**DATA PROVIDED:**
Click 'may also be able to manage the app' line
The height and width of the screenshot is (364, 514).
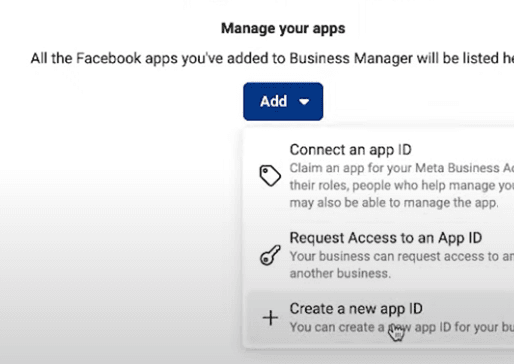click(x=394, y=202)
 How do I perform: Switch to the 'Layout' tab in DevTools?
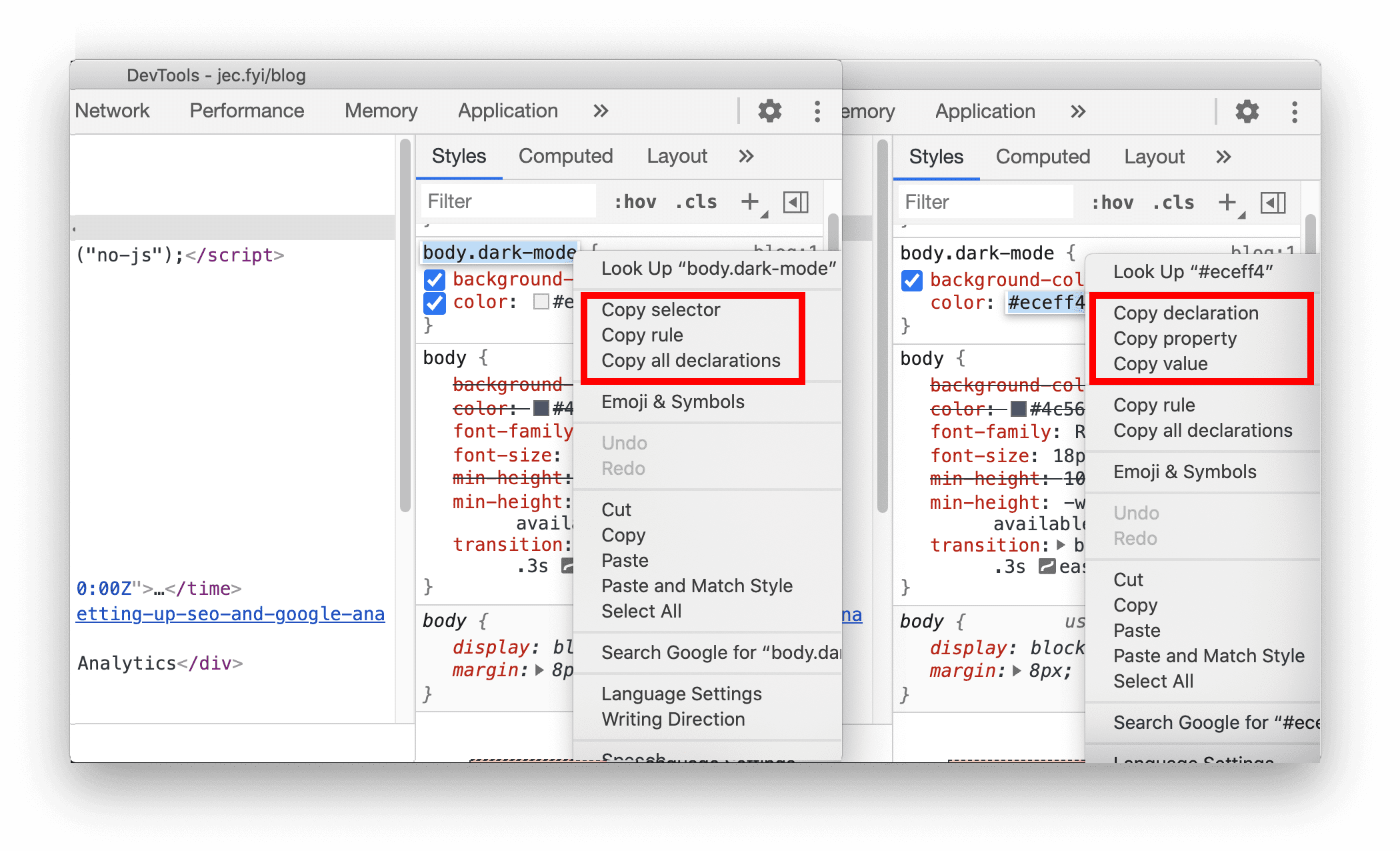tap(676, 157)
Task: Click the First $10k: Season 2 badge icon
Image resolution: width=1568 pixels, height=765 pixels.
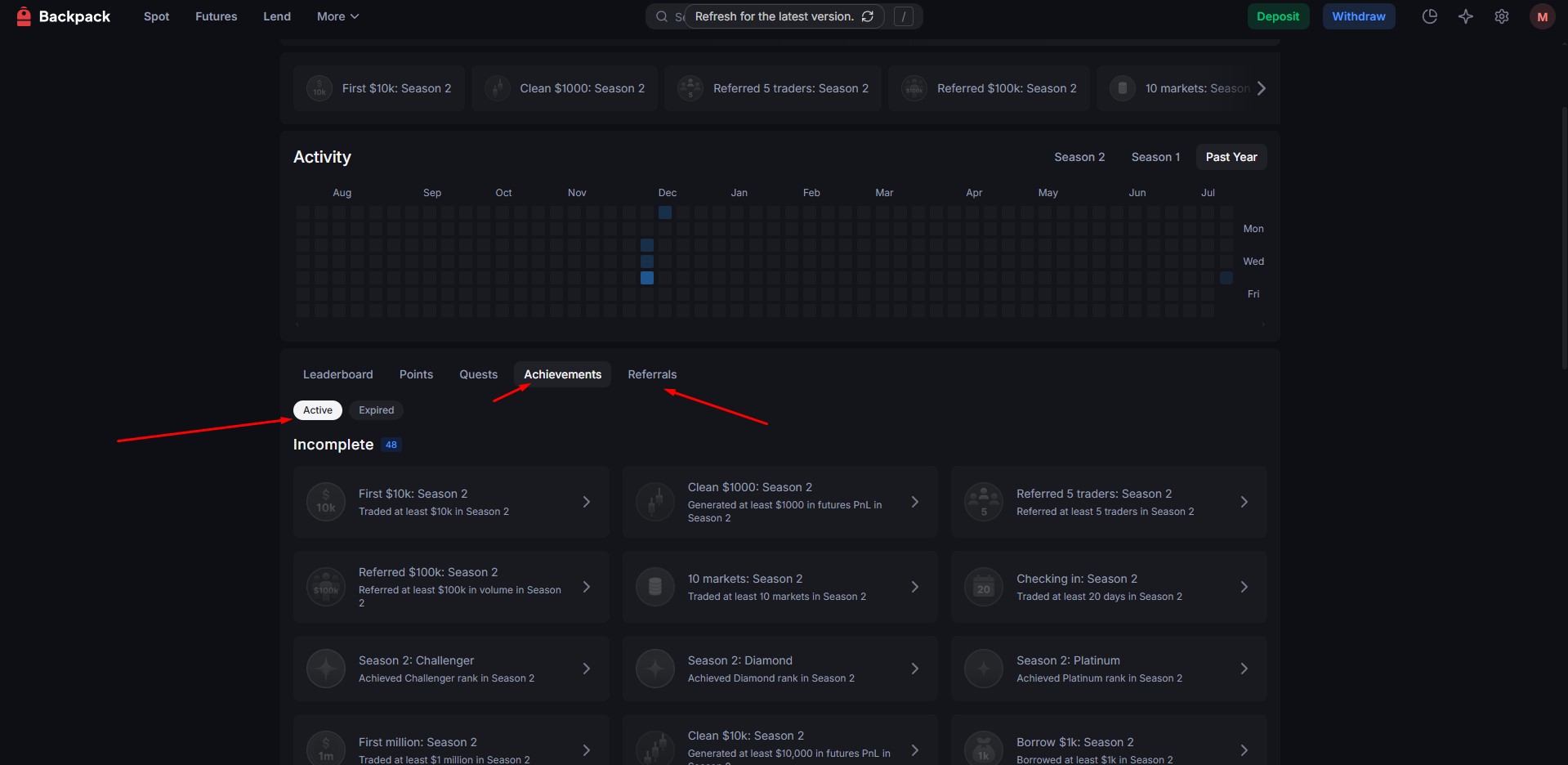Action: (x=319, y=88)
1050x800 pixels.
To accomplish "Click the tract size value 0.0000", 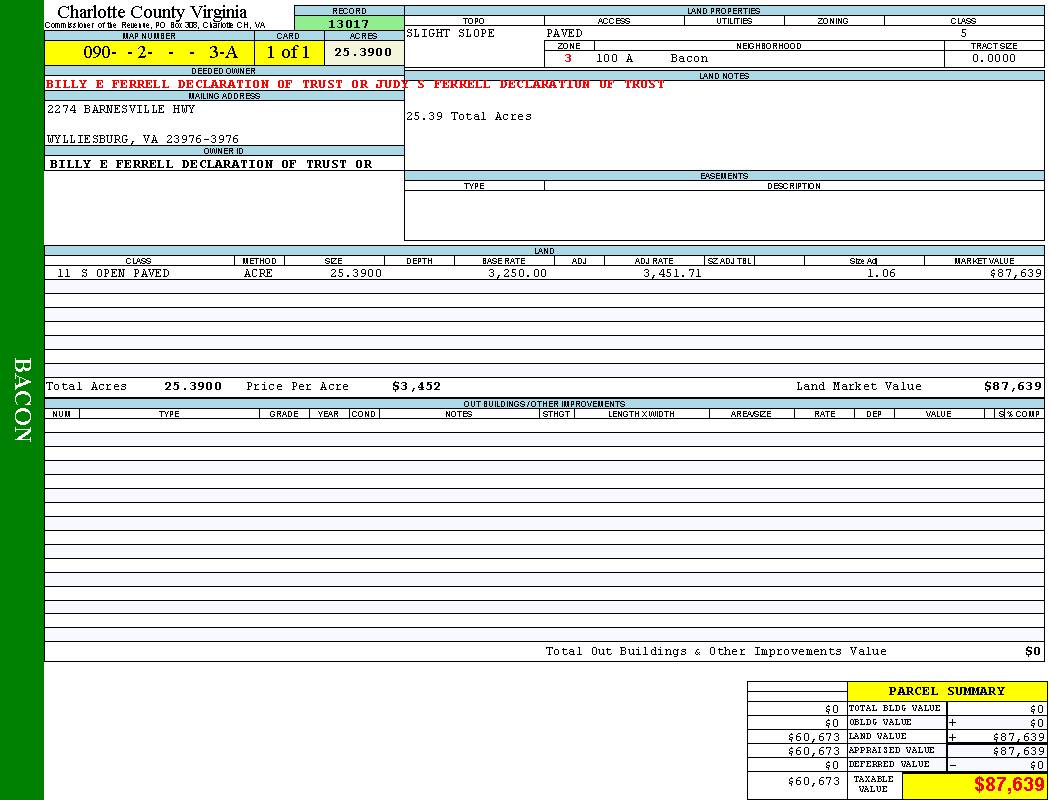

**EXERCISE DIRECTIONS:**
Exactly as they appear above, write out all the entries, but not the images.

**YOUR SOLUTION:**
Click 'may also be able to manage the app' line
The height and width of the screenshot is (364, 514).
click(x=394, y=202)
 How do I perform: Switch to the 'Layout' tab in DevTools?
tap(676, 157)
Task: Click the First $10k: Season 2 badge icon
Image resolution: width=1568 pixels, height=765 pixels.
Action: (x=319, y=88)
1050x800 pixels.
To accomplish "Click the tract size value 0.0000", 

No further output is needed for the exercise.